À la Cité de la Rocade, les travaux sont à moitié faits, et à reprendre en totalité. Le marché a été confié par le syndic à une entreprise marseillaise de la signalisation électrique (!) qui a été payée rubis sur l'ongle, alors que les travaux étaient à moitié faits, et qui a détalé dès le chèque encaissé. Toutes les démarches sont à reprendre, et au mieux une année de plus sera nécessaire pour tourner la page.

La situation n'est pas meilleure Cité du Parc. Dans les bâtiments autorisés à l'habitation, les volets ne sont toujours pas changés, ce qui rend les appartements vulnérables. Bien des habitants ne sont pas partis en vacances, de peur d'être cambriolés! Les travaux sur les parties communes n'ont toujours pas commencé. Il faut dire que l'assurance de la copropriété s'est déclarée incapable de payer les entreprises, alors qu'elle avait l'engagement de se faire rembourser par l'assurance de TotalFina. Bien qu'assignée, l'assurance n'a pas payé, et les entreprises ont abandonné le chantier. Le temps pour la copropriété de négocier un paiement direct par TotalFina, il y en a au moins pour six mois de délais supplémentaires.

C'est dans cette situation que l'on a appris que la mairie de Toulouse avait tranquillement décidé de verser à son budget ordinaire le reliquat des dons en faveur des sinistrés. Le plus insupportable était l'argumentation de la mairie: elle affirmait, sans complexes, que tout était réglé, que tous les sinistrés avaient été dédommagés, en un mot qu'elle pouvait sabler le champagne avec la satisfaction du devoir accompli.

Insupportable, car les sinistrés vivaient une situation où les plus pauvres avaient été abandonnés à leur sort. Pire, concernant le bâtiment B de la Cité du Parc, la mairie de Toulouse a utilisé le drame AZF pour ajouter, au traumatisme de l'explosion, le traumatisme de l'évacuation musclée par les CRS, puis du déracinement de relogements provisoires en relogements provisoires. Deux ans après, les ex-habitants de ce bâtiment sont dispersés, pour moitié aux quatre coins de France, en ayant tout perdu, dans des déménagements qui n'ont pas été faits correctement, et avec des dédommagements qui ont été établis sur la base de ce qui a été cassé, alors que c'est la totalité qui a été perdue.
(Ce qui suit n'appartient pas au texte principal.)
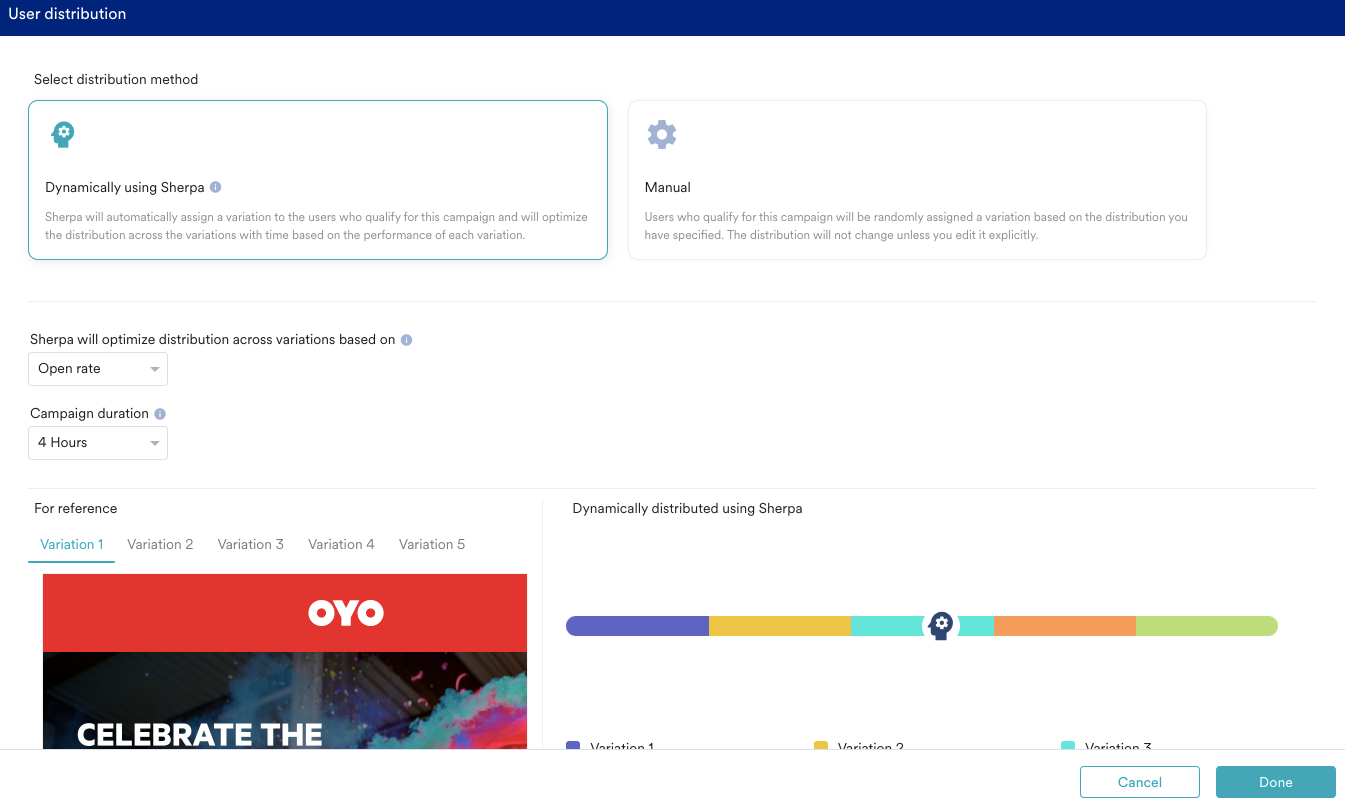Viewport: 1345px width, 809px height.
Task: Switch to the Variation 2 tab
Action: [x=160, y=544]
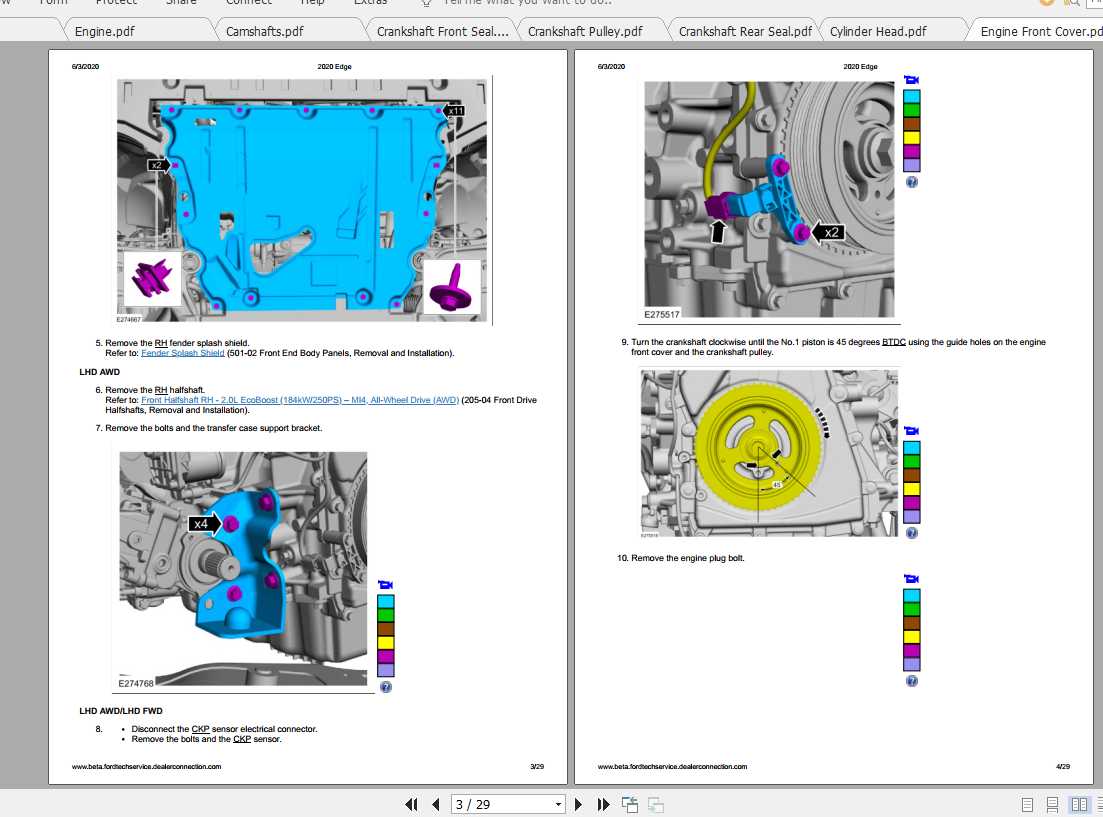The height and width of the screenshot is (817, 1103).
Task: Click the camera icon under step 10
Action: click(x=911, y=578)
Prise la main dans le sac, la mairie a dû faire machine arrière, et mettre en place de nouvelles procédures, les plus complexes possible, pour que les sinistrés puissent réclamer leur dû. Bien qu'une publicité minimum ait été faite, les permanences ont été prises d'assaut, et la police est intervenue à deux reprises, d'abord à la mairie de quartier de Bagatelle, puis à celle de la Faourette. Rien que cela dément les affirmations de la mairie qui dit "que tout est désormais réglé pour les sinistrés". Le week-end dernier, les associations de sinistrés ont organisé plusieurs manifestations pour faire savoir publiquement leur drame. Samedi 20 septembre, un village associatif a proposé débats et expositions. Une exposition sur la Cité du Parc a été particulièrement lue, et nombreux étaient les visiteurs qui, bien que sensibilisés et sinistrés eux-mêmes, découvraient là l'étendue de la catastrophe.